More Than 150 Democrats Urge Biden to Help Stop the Criminalization of Pregnant People
More than 150 Democratic members of Congress have written to President Biden, Attorney General Merrick Garland, and Health and Human Services Secretary Xavier Becerra with a demand: Do more to prevent the criminalization of pregnant people post-Dobbs and to support those who are unfairly targeted by law enforcement.
The letter, dated Thursday, highlights the case of Brittany Watts, the 34-year-old Black woman from Ohio who was charged with a felony in October over her handling of an at-home miscarriage; when she later sought care at a hospital, a nurse reported her to police. While a grand jury ultimately declined to indict Watts earlier this month, the letter notes that “the fact that Ms. Watts faced degrading law enforcement interrogation and that such a case was even brought forward at all is alarming and cruel.” It also emphasized that—as I reported earlier this week—Watts’ experience is indicative of broader inequities related to the criminalization of pregnant people, with women of color far more likely to face “punitive responses” from healthcare professionals. That includes the criminalization of adverse pregnancy outcomes, including miscarriages—which, as in Watts’ case, can be mistaken for self-managed abortions.

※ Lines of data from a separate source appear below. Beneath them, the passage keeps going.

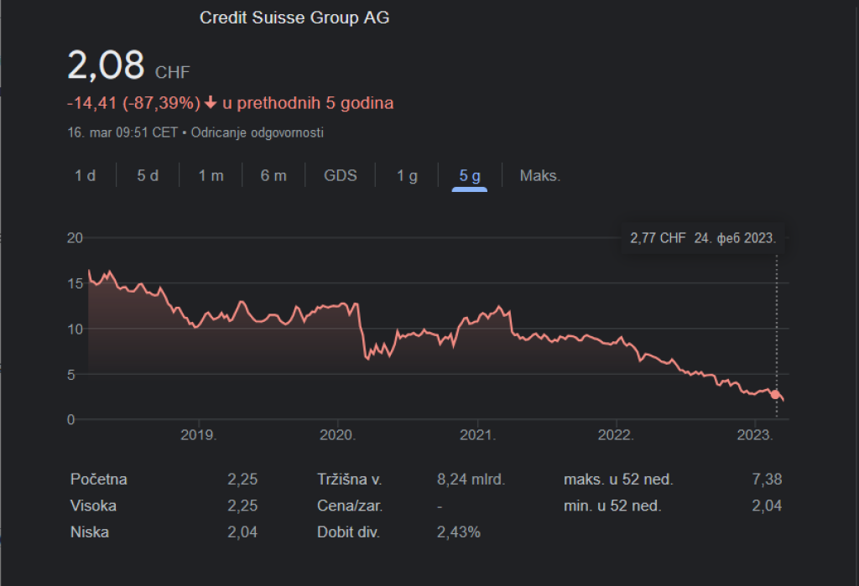The height and width of the screenshot is (586, 859).
Task: Click the 2019. label on time axis
Action: pos(199,435)
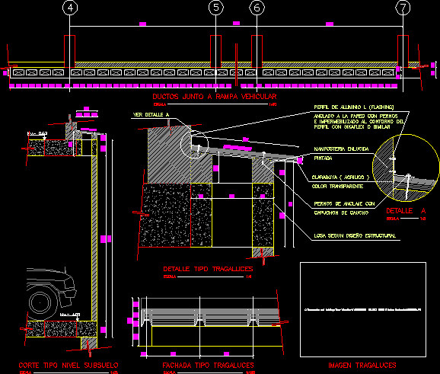Select the IMAGEN TRAGALUCES caption

point(362,366)
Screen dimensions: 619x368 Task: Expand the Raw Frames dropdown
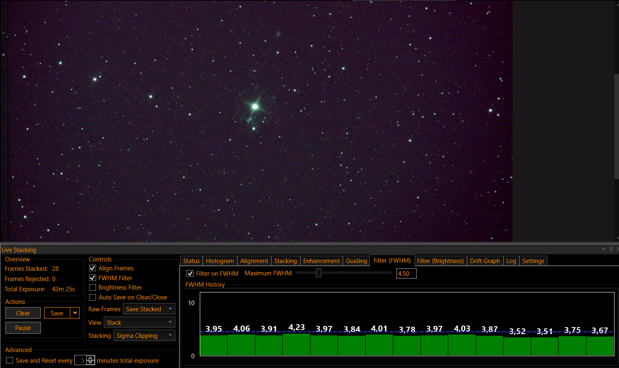pos(149,309)
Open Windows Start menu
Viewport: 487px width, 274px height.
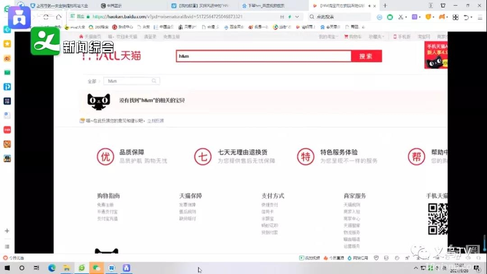(x=7, y=268)
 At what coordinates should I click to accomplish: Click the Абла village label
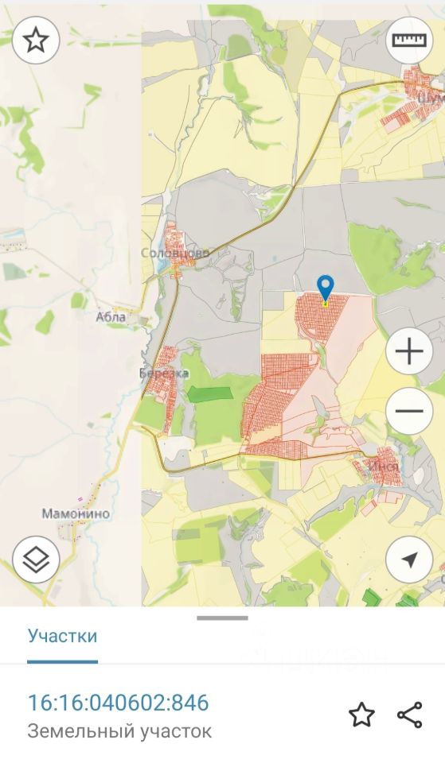pos(111,317)
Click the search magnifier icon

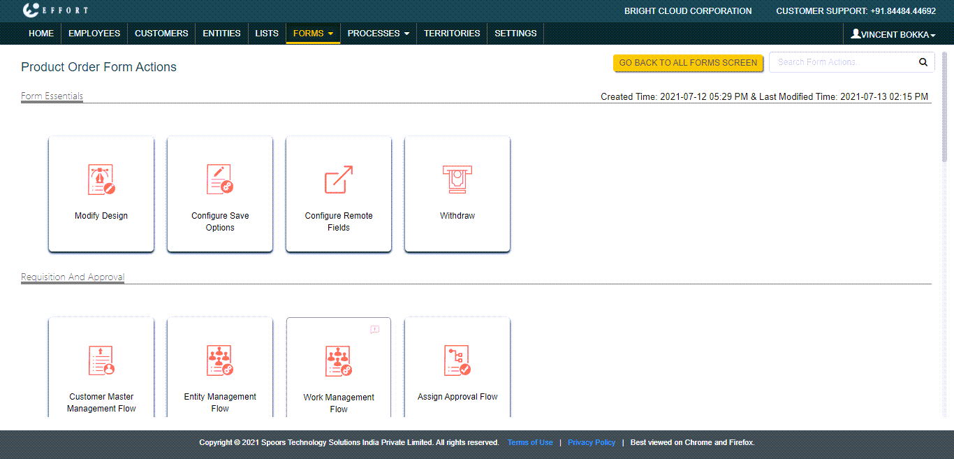click(x=923, y=62)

Spearheaded by members of the Democratic Women’s Caucus, the letter urges federal officials to provide “educational, financial, and legal services support to any person who experiences or is threatened with pregnancy criminalization,” and to reduce the likelihood of criminalization in the first place through three specific measures: investigating prosecutions of pregnant people as forms of sex-based discrimination; reminding hospital and medical staff of patients’ rights to privacy under HIPAA; and enforcing the section of the Affordable Care Act that prohibits discrimination based on sex when federally-funded healthcare personnel “improperly report to law enforcement when patients miscarry, terminate a pregnancy, or seek other pregnancy-related care.”
The letter also notes that—as my colleague Katie Herchenroeder and I reported in November—the fallout from the Dobbs decision “has only escalated efforts to charge people with crimes related to their pregnancies.” As Katie and I wrote a few months ago:
On top of abortion clinics closing, obstetrics programs and maternity wards—from Alabama to Idaho—have also shuttered, putting providers out of work and leaving 1.7 million women living in counties without abortion or maternity care access, according to an analysis conducted by ABC News and Boston Children’s Hospital. Providers who are still working risk losing their license or going to jail if they miscalculate what thin exceptions to abortion bans mean for the care they can give. And with some bans incentivizing people to report those having abortions to law enforcement, criminalization is poised to get worse.
Ultimately, the lawmakers wrote, “When individuals like Ms. Watts cannot seek medical care for pregnancy-related conditions without fear of discrimination and criminalization, our health care system and our justice system have failed.”
A Department of Justice spokesperson declined to comment on the letter. Spokespeople for the White House and the Department of Health and Human Services didn’t immediately respond to requests for comment on Friday afternoon from Mother Jones.
The timing of the letter comes as the Biden administration has made a renewed effort to campaign on their support for abortion rights as the November election nears. That effort is facing its own challenges, as well as criticism from some reproductive rights advocates who say that the Biden campaign is too narrow in its focus on mostly legal rights to abortion and contraception. These critics have called on Biden to embrace reproductive justice, a broader framework that goes beyond the right to abortion, to include the right for people to “maintain personal bodily autonomy, have children, not have children, and parent the children we have in safe and sustainable communities.” At Biden’s “Restore Roe” rally in Virginia last week, for example, which commemorated the 51st anniversary of Roe v. Wade, protesters confronted him for continuing to support Israel in its war on Palestine, specifically noting that pregnant Gazans are miscarrying and struggling to access care, as I reported back in October.
While Democrats are far from united on their stances on Biden’s approach to the war, the number of lawmakers who signed onto Thursday’s letter suggests that there may be broader support for campaigning on reproductive justice issues. Supporters of the letter also hinted at this: “Across the country, we’ve seen pregnant people shamed, targeted, stigmatized, and criminalized for giving birth, experiencing a miscarriage, and having abortions,” Jamila Perritt, an OB-GYN and the president and CEO of Physicians for Reproductive Health, said in a statement. “As a physician, I cannot over-emphasize how dangerous this is for individuals, families, and communities…medical standards, not politicians, judges, or police, should guide health care.”
Indeed, as the reproductive rights legal advocacy organization If/When/How said in a tweet earlier this week in response to my reporting about Watts: “When care providers police their patients, they only make people afraid to get the care they need.”
Update, February 2: This post has been updated to reflect a comment received from a spokesperson for the Department of Justice.